Selected text -
-----

Hero. This is one of the most general “titles” on the entire list, so naturally we can have three different row-three jobs fed into it. What it means to be a “hero” is implied by both the path a character took to get here, and the paths they didn’t take. A village priest who forgoes the opportunity to become a vicar and instead becomes a hero perhaps saved the village at the expense of their standing in the church. The warrior-swordsman-hero could suggest a paragon of the form, someone who has defeated every other swordsman in the city; while an adept-swordsman-hero could tap into the etymological origins of the word hero, and be part divine; a demigod like Hercules. Warrior-robber-hero continues the fiction implied in the robber description above. I’m not even sure what to make of an apprentice-seer-robber-hero progression, but it sounds exciting.

Burglar. As with robber, we are challenged with a non-evocative title (by virtue of synonymity), so let’s once again look at what the burglar isn’t. Choosing not to become a hero suggests the character is not driven by justice. Not becoming a theurgist (see below) suggests they are not motivated by subversion of divine power. Burglar would be a middle path between the factions. This column has a mercantile feel to it, so we could even treat burglar as a close cousin to burgher.

-----

Stored rows -

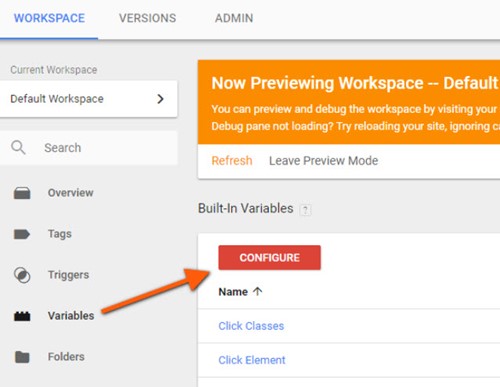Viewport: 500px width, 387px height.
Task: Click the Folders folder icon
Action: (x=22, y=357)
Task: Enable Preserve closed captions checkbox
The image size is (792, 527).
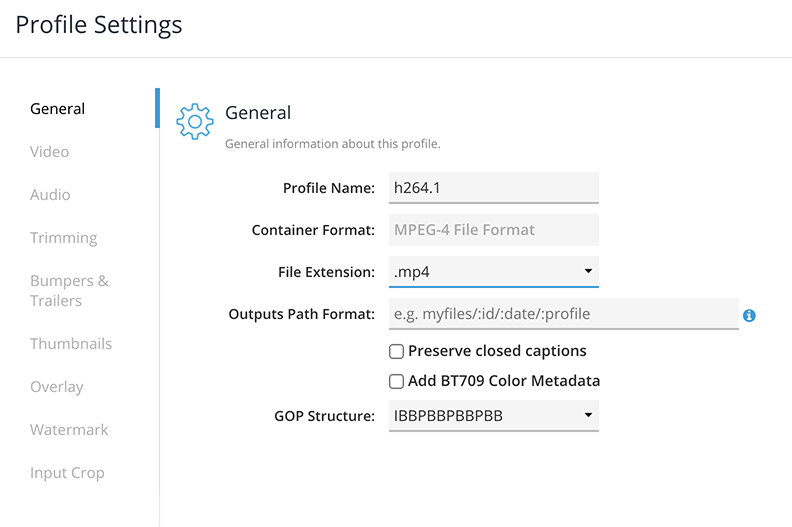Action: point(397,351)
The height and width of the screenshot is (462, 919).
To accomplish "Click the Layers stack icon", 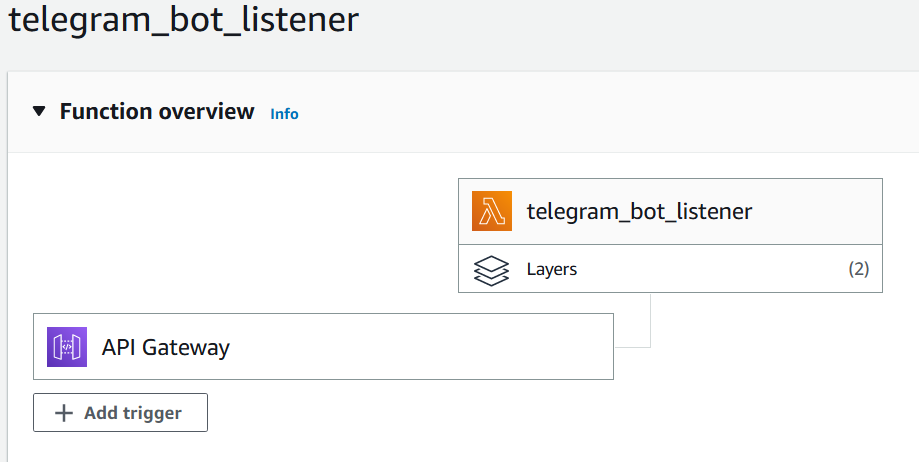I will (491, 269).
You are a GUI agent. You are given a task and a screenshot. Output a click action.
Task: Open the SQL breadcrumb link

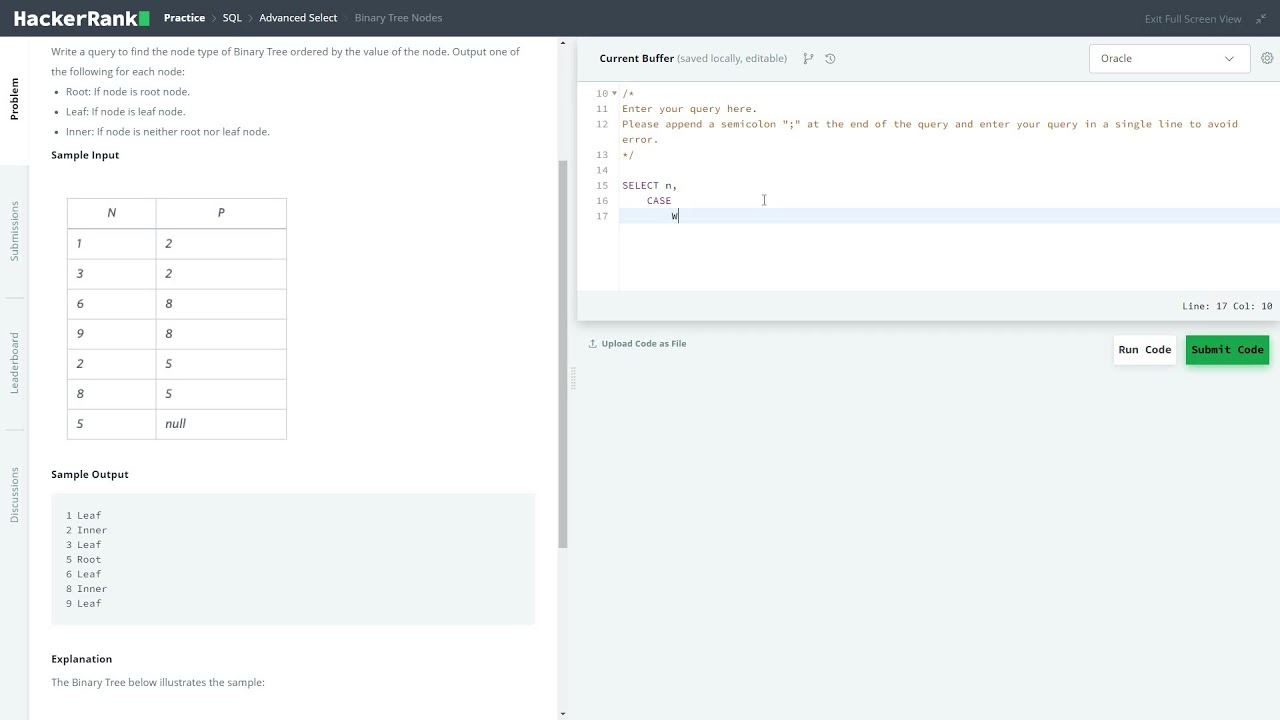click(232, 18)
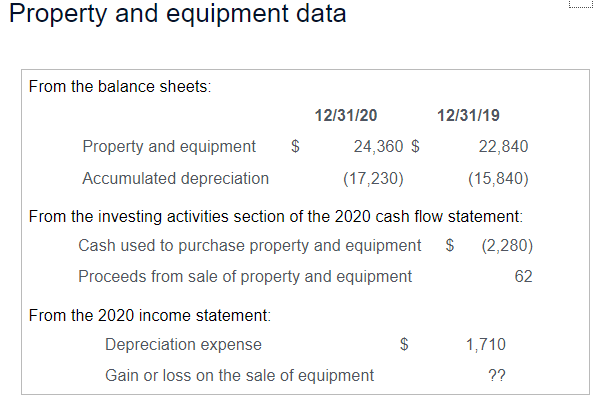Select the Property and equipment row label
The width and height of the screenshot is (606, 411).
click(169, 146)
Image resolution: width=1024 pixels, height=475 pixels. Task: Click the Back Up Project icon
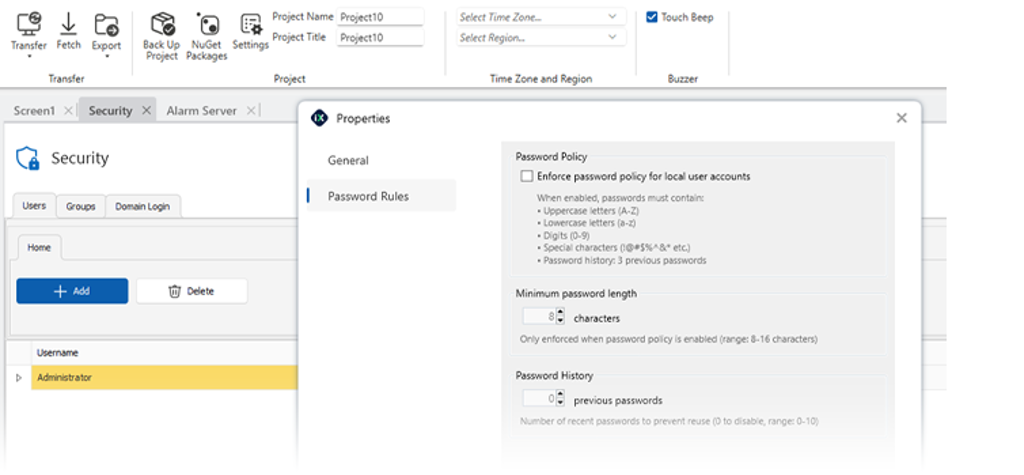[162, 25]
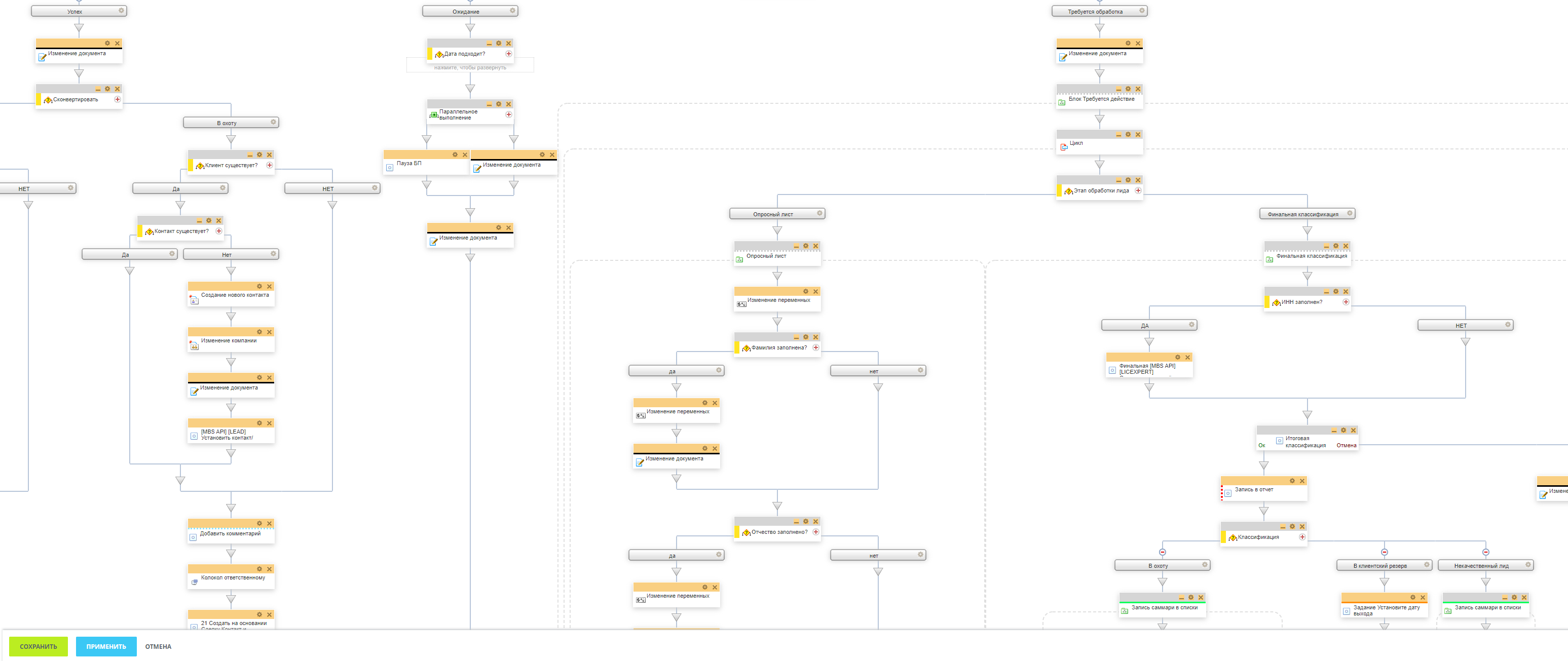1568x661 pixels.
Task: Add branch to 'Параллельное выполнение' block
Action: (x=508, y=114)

-----

Required task - In the text on the hero and burglar titles, which demigod is named as an example of what an adept-swordsman-hero could be?

The answer - Hercules